**DATA TO PROCESS**
------------------------------------------------------------------------

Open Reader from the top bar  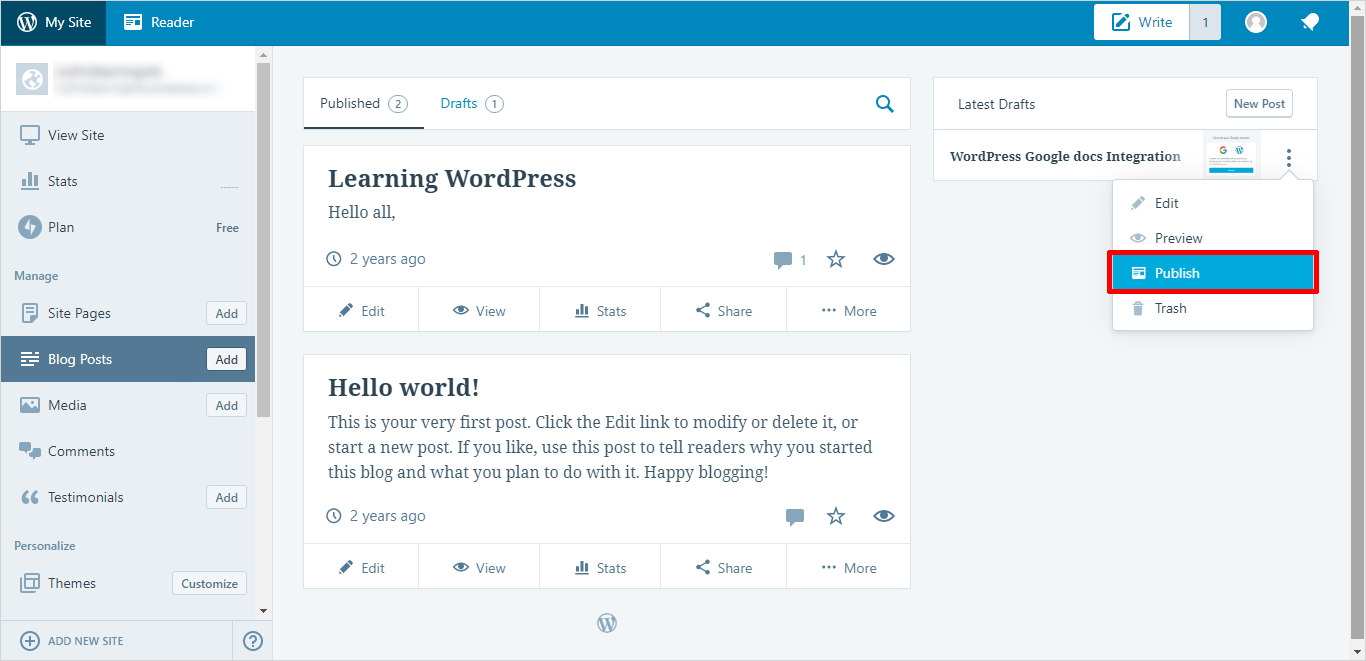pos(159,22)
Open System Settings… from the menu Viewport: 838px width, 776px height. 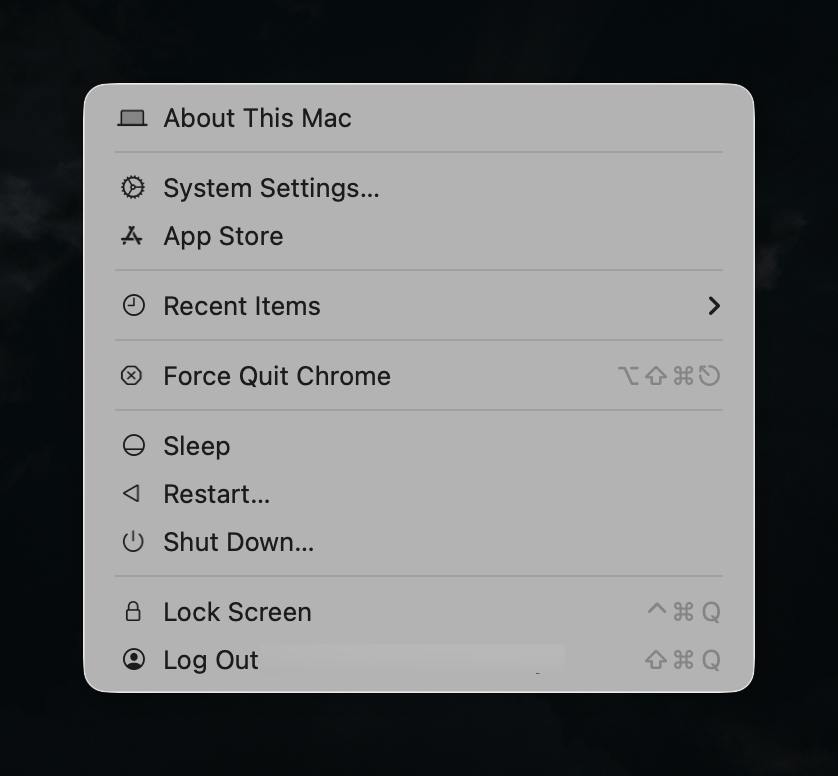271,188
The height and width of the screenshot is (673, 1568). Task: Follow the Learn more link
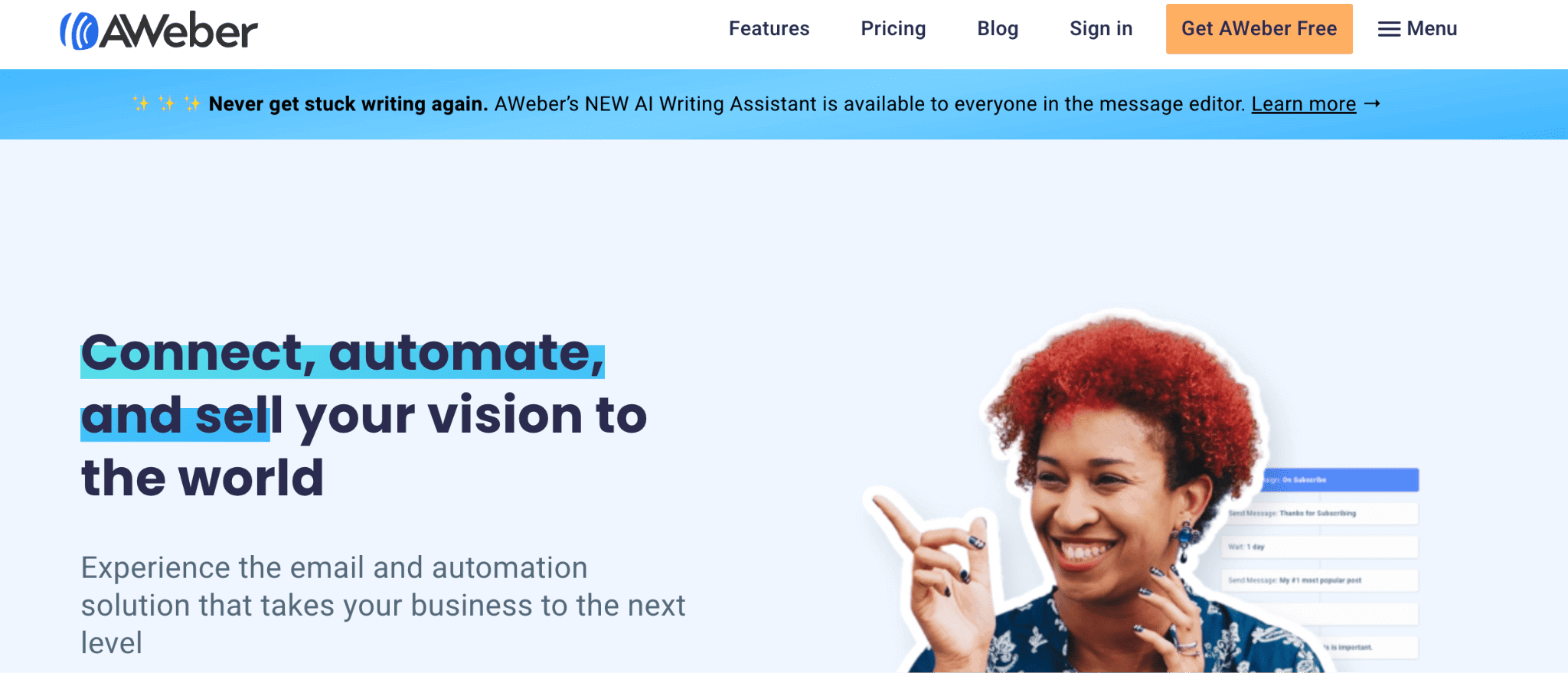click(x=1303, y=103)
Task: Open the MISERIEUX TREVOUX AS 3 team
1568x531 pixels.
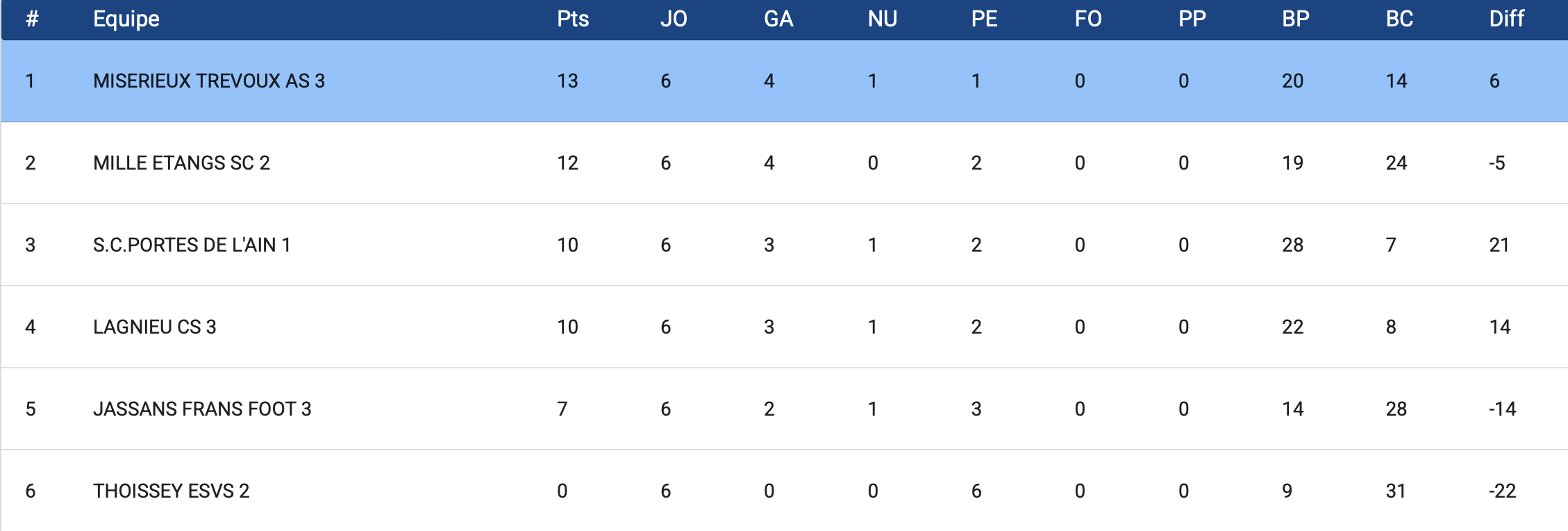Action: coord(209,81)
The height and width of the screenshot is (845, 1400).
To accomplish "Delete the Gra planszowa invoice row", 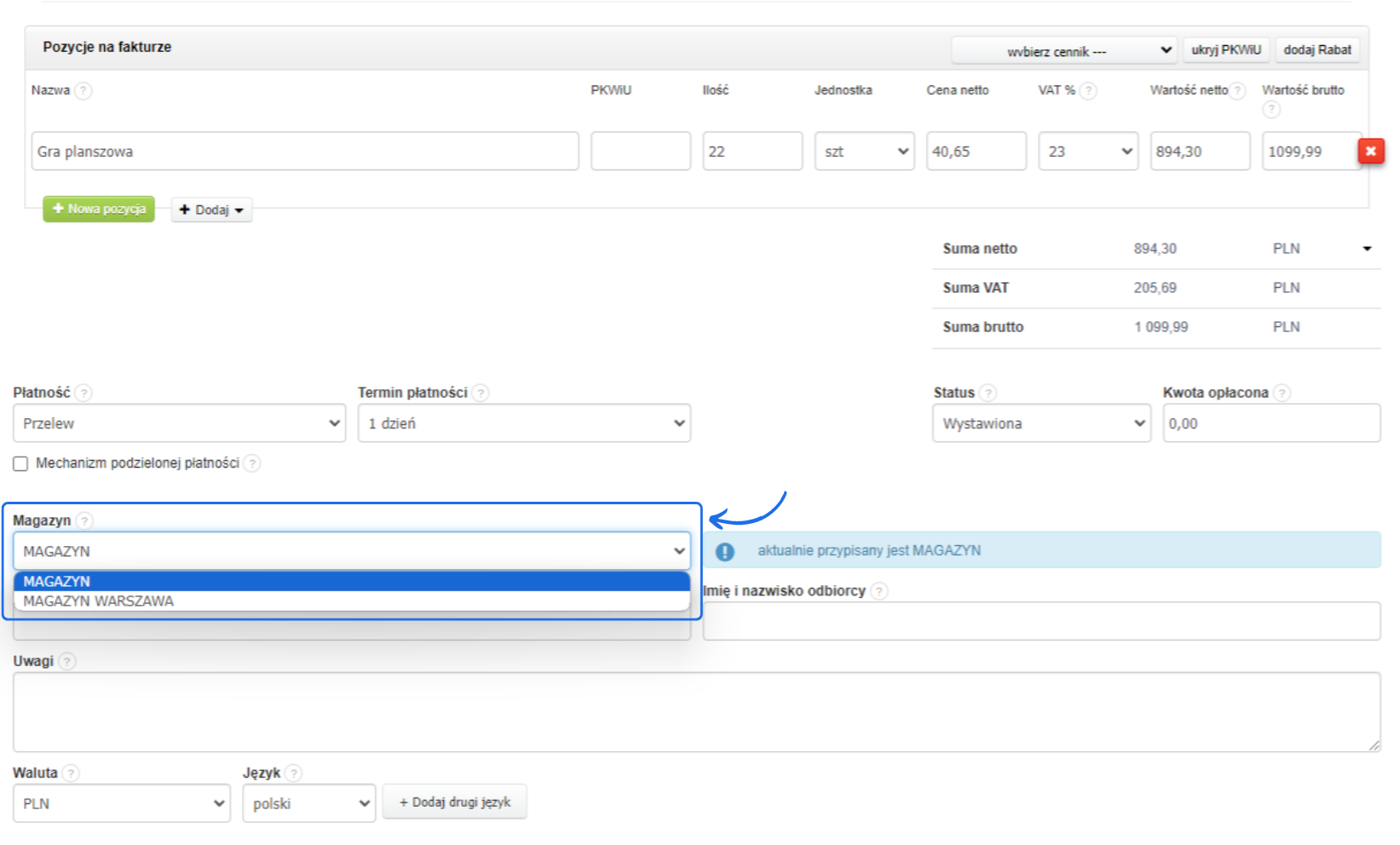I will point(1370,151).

------------------------------------------------------------------------

**TASK ITEM**
From the records above, output only the lines starting at the one containing "The height and width of the screenshot is (673, 1568)." and ending at the one containing "The height and width of the screenshot is (845, 1400).", word for word. Pictures stay out.

**ANSWER BELOW**
The height and width of the screenshot is (673, 1568). Task: Follow the Learn more link
click(x=1303, y=103)
Task: Open the MISERIEUX TREVOUX AS 3 team
1568x531 pixels.
Action: coord(209,81)
The height and width of the screenshot is (845, 1400).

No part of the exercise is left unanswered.